Достоевский размышлял о будущем. Устами своего героя Версилова («Под росток») он обращал внимание на то, что в России «возникает высший культурный тип, которого нет в целом мире, — тип всемирного боления за всех». Этот «всемирный болельщик» возникает из «почвенника» чем сильнее привязанность к родной земле, тем скорее врастает в понимание того, что судьба родины неотделима от судеб всего мира. Отсюда стремление устроить дела всеевропейские и всемирные как характерная русская черта».
Француз может служить не только своей Франции, но даже и человечеству, единственно под тем условием, что останется наиболее французом, равно англичанин и немец. Один лишь русский, даже в наше время, то есть еще гораздо раньше, чем будет подведен всеобщий итог, получил уже способность становиться наиболее русским именно тогда, когда он наиболее европеец. Это и есть самое существенное национальное различие наше от всех. Россия живет решительно не для себя, а для одной лишь Европы». Вот так выглядит «узкосердечный русский национализм», который приписывал Фрейд Достоевскому.

..............................

(Что нужно сделать):
(a) Определите, согласуются ли с текстом о Достоевском утверждения (i), (ii) и (iii). На каждое ответьте «да» или «нет» и приведите решающие слова текста дословно. (i) Француз может служить человечеству лишь при условии, что останется наиболее французом. (ii) Россия живёт прежде всего для себя. (iii) Фрейд приписывал Достоевскому «узкосердечный русский национализм».
(b) Напишите продолжение текста о Достоевском, начиная сразу после его последнего предложения.
Материал здесь никакой роли не играет.

..............................

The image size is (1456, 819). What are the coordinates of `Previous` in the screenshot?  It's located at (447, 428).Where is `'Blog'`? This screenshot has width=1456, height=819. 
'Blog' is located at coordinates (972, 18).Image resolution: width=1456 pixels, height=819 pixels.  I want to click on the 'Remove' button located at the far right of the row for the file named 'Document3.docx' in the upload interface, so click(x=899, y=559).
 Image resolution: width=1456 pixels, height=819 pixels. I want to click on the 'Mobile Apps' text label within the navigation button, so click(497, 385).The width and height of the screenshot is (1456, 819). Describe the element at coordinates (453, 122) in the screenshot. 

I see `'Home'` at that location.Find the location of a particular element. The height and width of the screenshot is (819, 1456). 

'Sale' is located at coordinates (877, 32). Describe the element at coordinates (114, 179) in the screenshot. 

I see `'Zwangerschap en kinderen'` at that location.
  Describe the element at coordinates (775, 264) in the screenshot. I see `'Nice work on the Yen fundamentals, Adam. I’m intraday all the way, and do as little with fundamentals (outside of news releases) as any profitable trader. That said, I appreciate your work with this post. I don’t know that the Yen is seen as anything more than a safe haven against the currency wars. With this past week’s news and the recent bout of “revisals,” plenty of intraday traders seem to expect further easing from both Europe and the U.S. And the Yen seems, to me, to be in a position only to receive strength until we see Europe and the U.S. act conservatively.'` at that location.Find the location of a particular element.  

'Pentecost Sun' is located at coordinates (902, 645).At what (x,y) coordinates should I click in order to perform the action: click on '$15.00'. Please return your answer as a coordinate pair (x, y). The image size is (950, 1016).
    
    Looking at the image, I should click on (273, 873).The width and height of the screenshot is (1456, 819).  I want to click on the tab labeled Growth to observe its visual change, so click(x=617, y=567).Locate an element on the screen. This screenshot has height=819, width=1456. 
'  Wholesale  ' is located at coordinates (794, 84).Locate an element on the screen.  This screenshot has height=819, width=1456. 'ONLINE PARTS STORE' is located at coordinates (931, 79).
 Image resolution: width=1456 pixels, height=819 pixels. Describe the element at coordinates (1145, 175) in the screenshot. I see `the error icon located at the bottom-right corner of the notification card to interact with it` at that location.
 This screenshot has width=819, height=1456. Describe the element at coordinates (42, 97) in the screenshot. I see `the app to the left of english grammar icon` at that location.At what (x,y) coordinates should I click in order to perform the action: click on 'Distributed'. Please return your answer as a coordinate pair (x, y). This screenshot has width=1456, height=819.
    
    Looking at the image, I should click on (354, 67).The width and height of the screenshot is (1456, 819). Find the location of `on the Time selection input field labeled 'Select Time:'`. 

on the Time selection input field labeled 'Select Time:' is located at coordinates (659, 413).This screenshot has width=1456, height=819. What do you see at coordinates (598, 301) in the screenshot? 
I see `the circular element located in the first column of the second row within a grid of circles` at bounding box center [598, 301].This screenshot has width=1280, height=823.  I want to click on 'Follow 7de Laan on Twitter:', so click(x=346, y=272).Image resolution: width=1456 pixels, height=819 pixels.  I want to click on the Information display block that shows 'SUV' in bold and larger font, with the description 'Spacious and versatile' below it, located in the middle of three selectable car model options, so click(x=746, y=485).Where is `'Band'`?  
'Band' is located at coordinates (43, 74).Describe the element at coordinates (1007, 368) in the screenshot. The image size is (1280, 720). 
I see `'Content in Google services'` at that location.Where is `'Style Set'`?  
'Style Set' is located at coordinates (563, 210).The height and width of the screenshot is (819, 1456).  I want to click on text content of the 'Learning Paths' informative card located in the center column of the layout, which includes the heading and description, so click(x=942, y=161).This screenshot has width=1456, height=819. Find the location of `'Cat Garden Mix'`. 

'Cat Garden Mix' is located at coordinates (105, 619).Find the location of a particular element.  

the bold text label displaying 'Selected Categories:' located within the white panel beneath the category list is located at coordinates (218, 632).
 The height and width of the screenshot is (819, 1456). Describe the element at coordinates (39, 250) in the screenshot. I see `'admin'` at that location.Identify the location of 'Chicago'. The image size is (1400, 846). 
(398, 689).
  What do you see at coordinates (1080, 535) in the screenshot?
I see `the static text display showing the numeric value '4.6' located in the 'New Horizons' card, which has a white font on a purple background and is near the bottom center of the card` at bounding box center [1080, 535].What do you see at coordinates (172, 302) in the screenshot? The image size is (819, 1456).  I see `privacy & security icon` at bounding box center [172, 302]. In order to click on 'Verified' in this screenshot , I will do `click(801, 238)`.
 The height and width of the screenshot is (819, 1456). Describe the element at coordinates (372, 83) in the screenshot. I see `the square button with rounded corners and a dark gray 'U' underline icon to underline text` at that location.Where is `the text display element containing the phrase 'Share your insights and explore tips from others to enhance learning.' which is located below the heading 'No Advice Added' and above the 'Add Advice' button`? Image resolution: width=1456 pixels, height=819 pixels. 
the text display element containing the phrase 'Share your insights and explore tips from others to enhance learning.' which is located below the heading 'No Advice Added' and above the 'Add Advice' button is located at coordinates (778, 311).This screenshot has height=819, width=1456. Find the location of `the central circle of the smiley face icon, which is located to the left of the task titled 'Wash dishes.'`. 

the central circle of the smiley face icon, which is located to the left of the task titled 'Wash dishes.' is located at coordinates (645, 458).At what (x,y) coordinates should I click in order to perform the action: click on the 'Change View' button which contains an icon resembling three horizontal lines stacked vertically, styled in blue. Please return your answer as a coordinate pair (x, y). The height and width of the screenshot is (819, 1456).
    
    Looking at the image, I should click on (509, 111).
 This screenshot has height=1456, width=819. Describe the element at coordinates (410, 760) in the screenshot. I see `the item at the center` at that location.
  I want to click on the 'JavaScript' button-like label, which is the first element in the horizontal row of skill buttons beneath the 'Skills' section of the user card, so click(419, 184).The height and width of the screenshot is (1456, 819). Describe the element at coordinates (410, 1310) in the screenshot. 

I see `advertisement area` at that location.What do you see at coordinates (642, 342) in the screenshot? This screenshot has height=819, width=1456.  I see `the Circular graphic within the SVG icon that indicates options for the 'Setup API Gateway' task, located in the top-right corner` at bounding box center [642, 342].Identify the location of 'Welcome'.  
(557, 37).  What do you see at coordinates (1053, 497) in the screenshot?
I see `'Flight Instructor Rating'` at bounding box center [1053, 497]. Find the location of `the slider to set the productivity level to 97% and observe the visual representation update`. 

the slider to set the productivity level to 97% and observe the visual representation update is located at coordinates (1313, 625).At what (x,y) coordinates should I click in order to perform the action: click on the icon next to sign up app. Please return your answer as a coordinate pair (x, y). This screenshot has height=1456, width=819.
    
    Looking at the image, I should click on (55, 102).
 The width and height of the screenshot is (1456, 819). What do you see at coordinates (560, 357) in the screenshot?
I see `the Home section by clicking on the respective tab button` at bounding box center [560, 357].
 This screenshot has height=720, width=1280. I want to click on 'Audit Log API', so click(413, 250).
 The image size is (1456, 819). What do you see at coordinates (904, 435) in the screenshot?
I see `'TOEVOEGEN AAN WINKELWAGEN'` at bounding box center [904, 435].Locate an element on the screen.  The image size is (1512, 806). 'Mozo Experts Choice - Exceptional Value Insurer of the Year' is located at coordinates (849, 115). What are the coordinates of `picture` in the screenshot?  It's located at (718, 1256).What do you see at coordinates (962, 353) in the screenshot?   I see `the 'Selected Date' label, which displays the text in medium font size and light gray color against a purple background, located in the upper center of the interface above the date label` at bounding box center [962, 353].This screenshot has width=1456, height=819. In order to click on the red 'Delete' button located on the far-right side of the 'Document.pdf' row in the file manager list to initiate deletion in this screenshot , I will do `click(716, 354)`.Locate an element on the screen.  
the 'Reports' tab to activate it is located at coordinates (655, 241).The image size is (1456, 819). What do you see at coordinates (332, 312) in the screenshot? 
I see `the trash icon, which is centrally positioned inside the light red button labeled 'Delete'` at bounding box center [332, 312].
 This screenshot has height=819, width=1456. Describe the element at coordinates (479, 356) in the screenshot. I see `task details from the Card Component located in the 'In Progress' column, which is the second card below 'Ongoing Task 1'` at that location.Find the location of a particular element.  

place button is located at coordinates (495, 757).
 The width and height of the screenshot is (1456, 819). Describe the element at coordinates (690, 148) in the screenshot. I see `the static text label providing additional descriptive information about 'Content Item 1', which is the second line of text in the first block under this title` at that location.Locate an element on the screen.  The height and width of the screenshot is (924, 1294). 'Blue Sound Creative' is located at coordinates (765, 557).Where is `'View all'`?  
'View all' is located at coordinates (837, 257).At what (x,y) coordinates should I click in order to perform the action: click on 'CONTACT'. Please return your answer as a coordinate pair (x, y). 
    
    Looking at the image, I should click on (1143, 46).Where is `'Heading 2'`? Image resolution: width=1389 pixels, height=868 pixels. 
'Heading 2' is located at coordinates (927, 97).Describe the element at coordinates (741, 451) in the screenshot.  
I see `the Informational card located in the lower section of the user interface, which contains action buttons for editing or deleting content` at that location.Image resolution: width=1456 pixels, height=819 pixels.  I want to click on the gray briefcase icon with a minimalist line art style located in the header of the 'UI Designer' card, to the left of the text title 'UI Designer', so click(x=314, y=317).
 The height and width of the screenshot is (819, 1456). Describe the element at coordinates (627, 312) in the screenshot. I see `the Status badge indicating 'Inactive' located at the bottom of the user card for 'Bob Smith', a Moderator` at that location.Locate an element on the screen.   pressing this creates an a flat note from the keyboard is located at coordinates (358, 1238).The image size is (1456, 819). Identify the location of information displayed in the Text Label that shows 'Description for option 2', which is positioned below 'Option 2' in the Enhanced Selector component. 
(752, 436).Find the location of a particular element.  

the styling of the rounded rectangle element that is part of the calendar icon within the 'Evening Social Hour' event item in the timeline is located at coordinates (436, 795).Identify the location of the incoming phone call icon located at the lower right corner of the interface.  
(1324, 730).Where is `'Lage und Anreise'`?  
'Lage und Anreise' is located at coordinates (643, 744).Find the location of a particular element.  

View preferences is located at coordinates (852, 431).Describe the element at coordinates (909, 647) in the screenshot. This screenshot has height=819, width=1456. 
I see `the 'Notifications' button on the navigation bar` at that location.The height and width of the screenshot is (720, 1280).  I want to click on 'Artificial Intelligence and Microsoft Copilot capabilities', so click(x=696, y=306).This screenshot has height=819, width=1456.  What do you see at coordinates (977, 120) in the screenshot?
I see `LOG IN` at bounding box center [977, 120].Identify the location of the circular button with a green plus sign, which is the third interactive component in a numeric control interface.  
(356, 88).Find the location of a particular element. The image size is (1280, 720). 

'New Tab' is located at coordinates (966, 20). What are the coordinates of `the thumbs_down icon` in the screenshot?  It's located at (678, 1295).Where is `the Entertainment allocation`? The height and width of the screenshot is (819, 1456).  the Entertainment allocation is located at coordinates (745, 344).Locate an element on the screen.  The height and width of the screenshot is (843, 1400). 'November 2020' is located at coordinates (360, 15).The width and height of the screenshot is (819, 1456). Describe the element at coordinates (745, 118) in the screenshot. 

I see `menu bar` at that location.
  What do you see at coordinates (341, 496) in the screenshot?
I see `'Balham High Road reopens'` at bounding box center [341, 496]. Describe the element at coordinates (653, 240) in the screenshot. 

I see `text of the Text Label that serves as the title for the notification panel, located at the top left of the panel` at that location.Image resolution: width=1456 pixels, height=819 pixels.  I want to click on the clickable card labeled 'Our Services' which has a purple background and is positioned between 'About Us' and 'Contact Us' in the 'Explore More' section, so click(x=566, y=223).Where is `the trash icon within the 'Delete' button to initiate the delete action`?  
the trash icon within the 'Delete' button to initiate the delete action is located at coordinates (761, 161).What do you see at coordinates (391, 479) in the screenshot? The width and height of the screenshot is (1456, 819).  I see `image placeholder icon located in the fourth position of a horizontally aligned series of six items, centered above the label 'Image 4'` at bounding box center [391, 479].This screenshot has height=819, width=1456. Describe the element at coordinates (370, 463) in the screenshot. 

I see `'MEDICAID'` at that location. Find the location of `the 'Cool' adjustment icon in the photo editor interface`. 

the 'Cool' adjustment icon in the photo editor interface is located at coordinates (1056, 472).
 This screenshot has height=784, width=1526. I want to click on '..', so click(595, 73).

..............................

(Ответы к заданиям):
(a)
(i) Да: «единственно под тем условием, что останется наиболее французом».
(ii) Нет: «Россия живет решительно не для себя, а для одной лишь Европы».
(iii) Да: «который приписывал Фрейд Достоевскому».

(b)
Достоевский осознавал себя утопистом. «Великое дело любви и настоящего просвещения. Вот моя утопия». И в то же время он верил в осуществимость своей мечты. «Я не хочу мыслить и жить иначе, что все наши девяносто миллионов русских или сколько их тогда будет, будут образованы и развиты, очеловечены и счастливы… И пребудет всеобщее царство мысли и света, и будет у нас в России, может быть, скорее, чем где-нибудь».
Достоевскому пришлось услышать критическое возражение по поводу стремления просветить русских: таким образом они превратятся в «средних европейцев», какие обитают на Западе, и человечество утратит свою разноликость, унификация приведет к упадку. Ответ на этот упрек — учение о соборности, предполагающей неповторимость индивидов, в данном случае — народов.